Purpose: In this notebook, we’ll see that {reticulate} is more than just a package that allows you to work with Python inside of RStudio. This package allows for users and teams to mix Python and R code in a single document, passing objects back and forth between environments. Even if you are planning to use only R for this course, walking through this short notebook will be helpful since it will allow you to collaborate with Python users.

Dual-Wielding Languages

As mentioned, the {reticulate} package supports a single document accessing multiple environments. This is great for teams with developers who prefer different languages or for individuals who like one language for some purposes and another language for other purposes.

  1. Open up RStudio and open the R project which is managing your GitHub repository for this class.

  2. Use File -> New File -> R Markdown... to open a new RMarkdown notebook. Fill in the fields and create the document.

  3. In the initial R code chunk, add a line to reticulate::use_virtualenv("mat434") and run it.

  4. Delete all of the boilerplate from line 12 down.

  5. In the R console (> rather than >>>), run install.packages("tidyverse") to install the {tidyverse} ecosystem of packages for R.

    • If your console is running python (>>>), then you can revert back to R by typing exit in the console and running it.
  6. In that first R code chunk, add a line library(tidyverse) to load the {tidyverse} and run it. Add and run a line library(reticulate) as well, since we’ll be using {reticulate} functionality here.

  7. Open a new code cell, but this time make it a Python chunk.

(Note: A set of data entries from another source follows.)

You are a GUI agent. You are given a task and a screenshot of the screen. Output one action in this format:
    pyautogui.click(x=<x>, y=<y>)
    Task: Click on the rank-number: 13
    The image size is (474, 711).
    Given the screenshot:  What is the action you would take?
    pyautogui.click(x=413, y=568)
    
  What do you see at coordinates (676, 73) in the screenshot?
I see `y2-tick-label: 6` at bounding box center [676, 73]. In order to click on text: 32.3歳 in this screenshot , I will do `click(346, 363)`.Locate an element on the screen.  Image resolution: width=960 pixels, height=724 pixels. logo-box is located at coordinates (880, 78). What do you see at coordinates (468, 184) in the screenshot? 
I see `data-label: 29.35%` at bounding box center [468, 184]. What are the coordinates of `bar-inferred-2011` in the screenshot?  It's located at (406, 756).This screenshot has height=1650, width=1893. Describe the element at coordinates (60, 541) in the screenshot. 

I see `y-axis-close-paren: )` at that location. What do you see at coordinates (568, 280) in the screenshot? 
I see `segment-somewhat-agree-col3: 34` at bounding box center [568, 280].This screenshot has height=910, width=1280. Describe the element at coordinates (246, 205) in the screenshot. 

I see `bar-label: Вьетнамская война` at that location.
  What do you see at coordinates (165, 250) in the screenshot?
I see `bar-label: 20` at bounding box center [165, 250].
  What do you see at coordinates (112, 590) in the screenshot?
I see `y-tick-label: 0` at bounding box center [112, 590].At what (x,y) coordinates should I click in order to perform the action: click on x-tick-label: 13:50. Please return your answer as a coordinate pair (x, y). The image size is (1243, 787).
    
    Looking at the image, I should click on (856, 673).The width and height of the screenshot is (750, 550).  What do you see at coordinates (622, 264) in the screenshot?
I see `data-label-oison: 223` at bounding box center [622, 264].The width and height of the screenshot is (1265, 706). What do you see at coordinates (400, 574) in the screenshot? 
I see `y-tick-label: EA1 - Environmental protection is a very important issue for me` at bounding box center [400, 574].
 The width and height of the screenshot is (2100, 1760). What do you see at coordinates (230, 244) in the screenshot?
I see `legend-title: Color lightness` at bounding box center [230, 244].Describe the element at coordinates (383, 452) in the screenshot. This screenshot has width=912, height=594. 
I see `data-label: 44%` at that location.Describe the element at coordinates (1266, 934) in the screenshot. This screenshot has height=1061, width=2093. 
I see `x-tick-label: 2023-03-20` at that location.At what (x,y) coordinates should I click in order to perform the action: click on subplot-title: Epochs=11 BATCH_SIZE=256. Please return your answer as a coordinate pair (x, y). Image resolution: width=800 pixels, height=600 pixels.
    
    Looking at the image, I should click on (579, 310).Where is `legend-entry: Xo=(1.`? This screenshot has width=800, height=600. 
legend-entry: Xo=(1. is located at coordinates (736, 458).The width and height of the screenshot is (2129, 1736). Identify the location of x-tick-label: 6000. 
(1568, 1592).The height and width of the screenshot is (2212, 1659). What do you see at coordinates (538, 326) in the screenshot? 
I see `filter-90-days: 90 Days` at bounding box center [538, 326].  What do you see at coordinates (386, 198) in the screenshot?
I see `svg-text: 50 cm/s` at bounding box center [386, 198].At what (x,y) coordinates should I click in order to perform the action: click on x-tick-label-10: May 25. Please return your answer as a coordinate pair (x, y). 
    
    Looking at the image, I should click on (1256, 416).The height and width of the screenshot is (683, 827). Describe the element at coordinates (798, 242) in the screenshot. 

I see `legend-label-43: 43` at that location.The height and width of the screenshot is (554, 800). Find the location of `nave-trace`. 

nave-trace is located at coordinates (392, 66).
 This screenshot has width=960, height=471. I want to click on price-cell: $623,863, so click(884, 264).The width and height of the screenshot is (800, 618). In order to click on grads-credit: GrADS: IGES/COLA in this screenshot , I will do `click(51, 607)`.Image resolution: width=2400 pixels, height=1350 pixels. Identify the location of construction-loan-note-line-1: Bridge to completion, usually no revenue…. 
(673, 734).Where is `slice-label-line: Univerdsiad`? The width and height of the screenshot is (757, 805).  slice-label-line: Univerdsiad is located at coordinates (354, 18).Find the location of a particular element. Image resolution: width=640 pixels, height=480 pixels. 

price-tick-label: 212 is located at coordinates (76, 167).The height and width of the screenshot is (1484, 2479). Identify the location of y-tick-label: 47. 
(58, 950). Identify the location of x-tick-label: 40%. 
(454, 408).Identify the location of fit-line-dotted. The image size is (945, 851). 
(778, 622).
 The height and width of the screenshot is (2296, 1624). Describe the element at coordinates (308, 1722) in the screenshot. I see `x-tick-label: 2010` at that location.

You can either build the code chunk manually or by using the +C icon at the top of the script editor.

  8. Use python code to read in the FAA airstrikes data as FAAdata. Don’t forget to import pandas as pd first.

  9. Print out the .head() of the data frame using python syntax.

  10. Look in the Environment tab in your top-right pane. You should see FAAdata there in addition to a couple of other items. Click the dropdown menu next to Python and switch to R. Your R environment is empty – only Python knows about FAAdata!

  11. To convince ourselves that this is the case, open a new R code chunk and try running FAAdata %>% head(). You’ll receive an error saying that FAAdata is not found.

Having two completely separate environments is not all that useful, but {reticulate} provides us powers to pass objects between our two environments. We can access items in the Python environment from R code chunks using py$OBJECT_NAME, and items the R environment from Python code chunks using r.OBJECT_NAME.

  1. Access the FAAdata from an R code cell and store it into an R object called FAAdata_R. Print out the head() of the FAAdata_R data frame using FAAdata_R %>% head().
  2. Open a new R code chunk and run the following code to group_by() and summarize() our data to obtain counts of incidents by month at each airport. We’re interested in the most active months and airports, so we’ll arrange() the data frame in order of decreasing count.
FAAdata_month_airport <- FAAdata_R %>%
  group_by(incident_month) %>%
  count(airport_id) %>%
  arrange(-n)
  1. Pass this summarized data frame back to your python environment.
  2. Write a bit about what you’ve done in a text cell. Feel free to do more work, passing objects back and forth between your R and Python environments.

Summary

In this notebook, you were exposed to the power of {reticulate} to pass objects back and forth between your R and Python environments. This allows for multilingual teams to collaborate on projects without having to submit to one language or another. The work we did here was basic, but this can be quite useful if you (or collaborators) prefer different languages for different tasks.